** Provided text follows **

What are the signs and symptoms of CKD?

I see a lot of patients in consultation in my clinic who are, well, not quite sure why they are in my clinic! Usually, they would have been referred from their primary physician because they were deemed to have "chronic kidney disease, or CKD". A frequent refrain is, "Doc, I feel fine. I don't know why they asked me to see you?!" 

The reality is that CKD belongs to that dreaded class of diseases called, "the silent killers". In other words, you may or may not have any symptoms! In the early stages especially, the only abnormality might be elevated creatinine or reduced GFR when your physician checks your kidney function. Some common misconceptions regarding kidney disease are that the kidneys "should hurt", or you "stop making urine". These are nothing more than medical myths.
There certainly are kidney disease conditions that can cause pain, like kidney infections (pyelonephritis), or kidney stones. However, medical kidney disease due to something like hypertension or diabetes may not cause you to feel any pain. Similarly, you could continue to produce urine even in advanced stage 5 CKD. I see dialysis patients who make a liter of urine daily. This is not surprising if you realize that the kidneys filter almost 1440 liters, or 380 gallons, of blood everyday. Even if your GFR is 1, it could mean that your kidneys are still filtering about 10-14 liters of blood daily. It is not hard to imagine that the kidneys can still produce a liter of urine from this 10 liter of daily blood flow. 

As kidney disease worsens from stage 1 thru 5, other not-so-subtle abnormalities can begin to develop. These include:

  • Your blood pressure may begin to increase. This is because you tend to build up fluid and salt in your body (which normal kidneys do a better job of getting rid of). The kidneys could also produce excess amount of certain hormones called renin and angiotensin that increase blood pressure. The built up fluid/salt may manifest as swelling, or edema; or fluid accumulation in the belly (ascites) or around the lungs (effusion). 
  • Acid level in the blood can increase. This is because it is the kidneys that get rid of excess acid that you eat, or the acid that the body creates from breakdown of other metabolites. This excess acid can then have deleterious consequences for your heart muscle or nerve function, and cause calcium to leach out of the bones (thus increasing your risk for fractures).

** End of Provided text **
** Data listing follows **

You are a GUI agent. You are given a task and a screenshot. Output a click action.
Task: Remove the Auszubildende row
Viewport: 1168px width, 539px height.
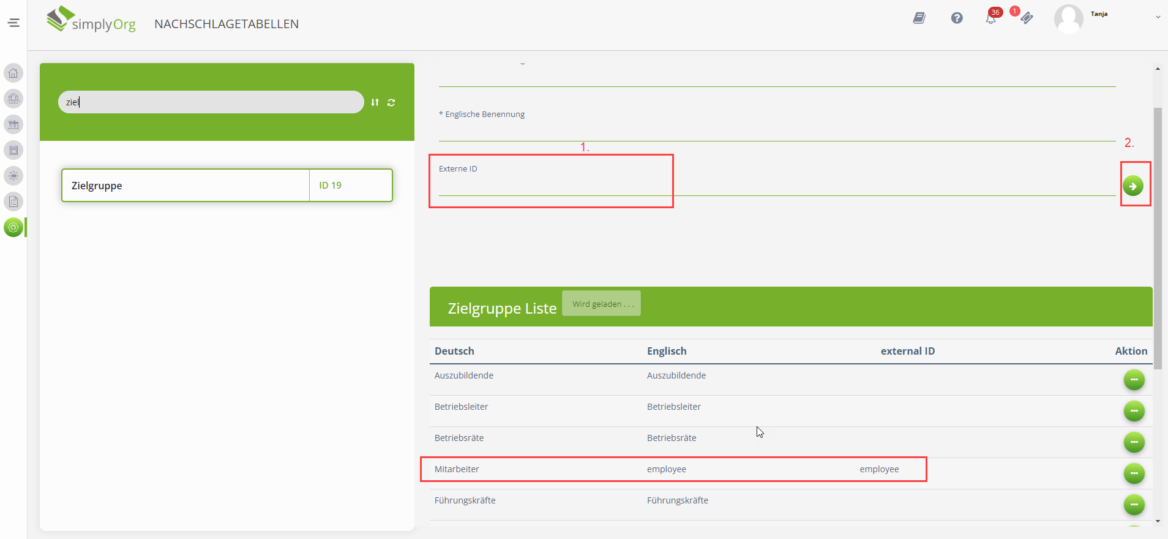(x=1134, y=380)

** End of Data listing **
** Data listing follows **

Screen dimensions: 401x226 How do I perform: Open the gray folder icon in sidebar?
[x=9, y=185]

** End of Data listing **

▶ Exercise set:
• A. Answer these about the CKD text, one per line:
(i) How much blood do the kidneys filter every day?
(ii) Which two hormones can the kidneys overproduce in a way that raises blood pressure?
(iii) Which two kidney conditions does the text name as able to cause pain?
• B. Please write out the passage of the CKD text from "I see a lot" up to and including "than medical myths.", word for word.
• C. Pick up the CKD text after its final sentence and keep writing it.

▶ Answers in order:
• A.
(i) Almost 1440 liters, or 380 gallons
(ii) Renin and angiotensin
(iii) Kidney infections (pyelonephritis) and kidney stones

• B.
I see a lot of patients in consultation in my clinic who are, well, not quite sure why they are in my clinic! Usually, they would have been referred from their primary physician because they were deemed to have "chronic kidney disease, or CKD". A frequent refrain is, "Doc, I feel fine. I don't know why they asked me to see you?!" 

The reality is that CKD belongs to that dreaded class of diseases called, "the silent killers". In other words, you may or may not have any symptoms! In the early stages especially, the only abnormality might be elevated creatinine or reduced GFR when your physician checks your kidney function. Some common misconceptions regarding kidney disease are that the kidneys "should hurt", or you "stop making urine". These are nothing more than medical myths.

• C.
  • Potassium level in the blood can build up as well. High potassium can in turn cause symptoms ranging from muscle weakness to abnormal heart rhythm. 
  • Normally, the kidneys also produce a hormone called erythropoietin (yes, the same hormone that a certain professional cyclist was accused of doping with!). This hormone is crucial in the production of red blood cells. Patients with CKD could hence have anemia, or low red blood cell counts, leading to fatigue, failure to thrive, and in severe cases, heart failure. 
  • Elevated phosphorus levels in the blood can be seen. This could then lead to elevated production of another hormone called PTH (parathyroid hormone) by the parathyroid glands. High PTH levels, along with low vitamin D levels that can also be seen in CKD, can increase the risk of bone disease and fractures. This is referred to in medical terms as "CKD related mineral and bone disorder (CKD-MBD)". 
  • Urea level in the blood can be extremely high in advanced CKD. Patients at this stage can have a constellation of symptoms that include fatigue, lethargy, nausea, chest pain, shortness of breath, difficulty falling asleep, decreased appetite or a metallic taste in the mouth, etc. This is referred to as "uremia".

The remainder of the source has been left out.